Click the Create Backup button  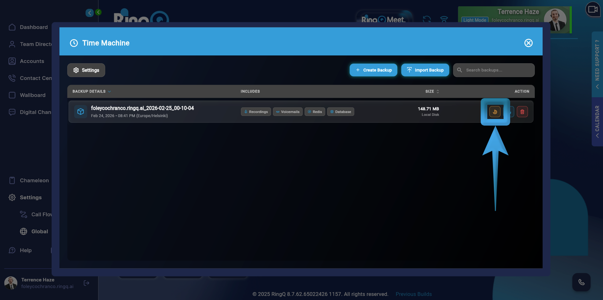pos(373,70)
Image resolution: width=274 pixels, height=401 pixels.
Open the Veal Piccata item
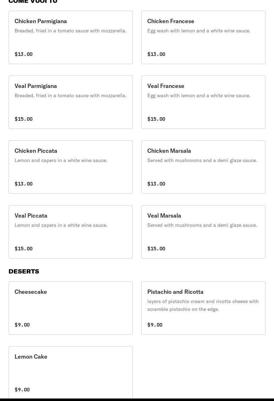[x=70, y=232]
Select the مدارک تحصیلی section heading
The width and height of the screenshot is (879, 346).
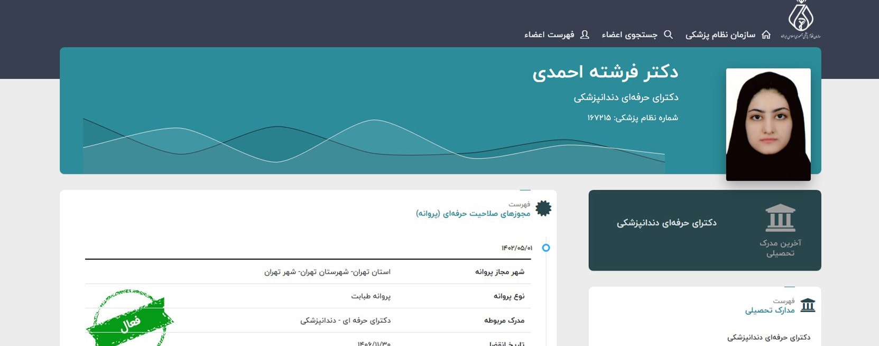pos(770,310)
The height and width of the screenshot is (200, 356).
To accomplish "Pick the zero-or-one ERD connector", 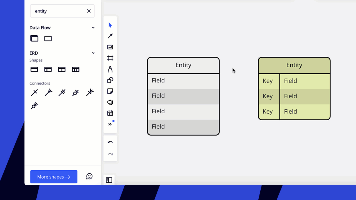I will 75,93.
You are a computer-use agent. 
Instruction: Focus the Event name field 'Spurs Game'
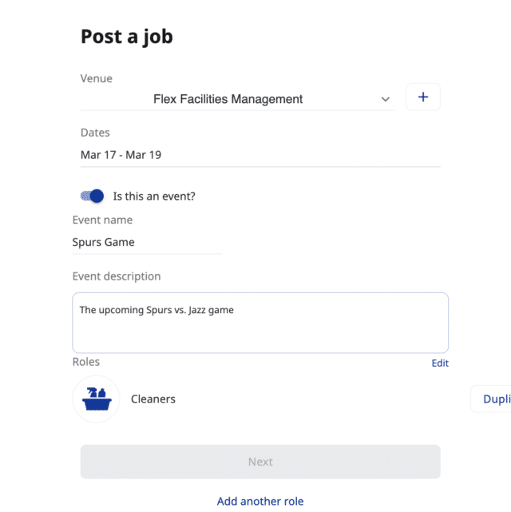147,242
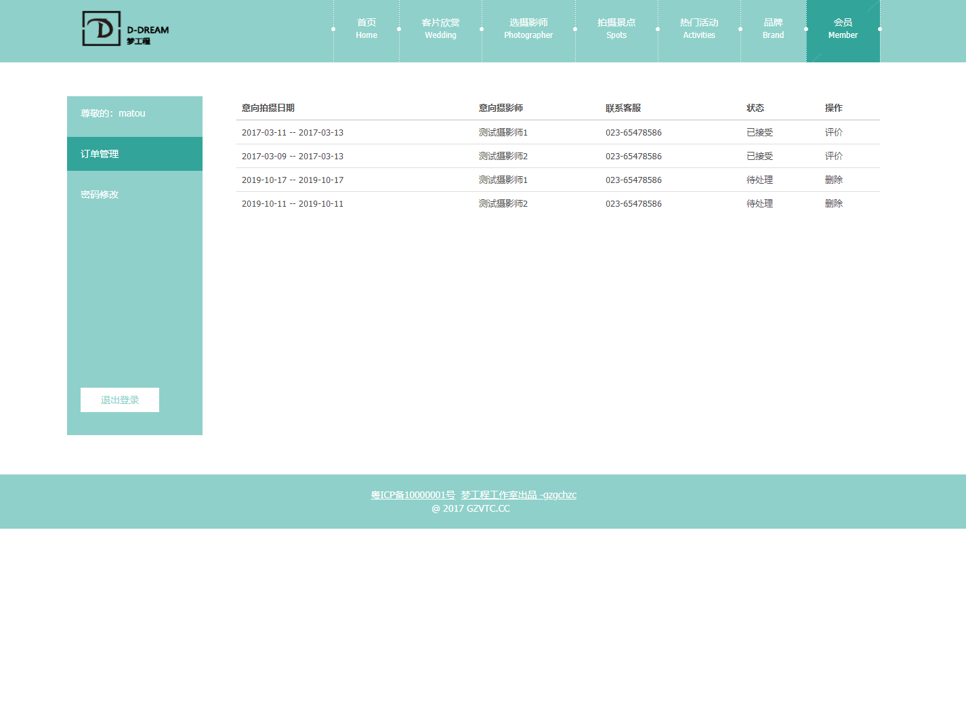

▶ Instructions for the task: Only the lines from the line with "Instruction: Focus the" to the end of the records should be repeated, exactly and without pictures.

▶ Finished exercise:
Instruction: Focus the Event name field 'Spurs Game'
147,242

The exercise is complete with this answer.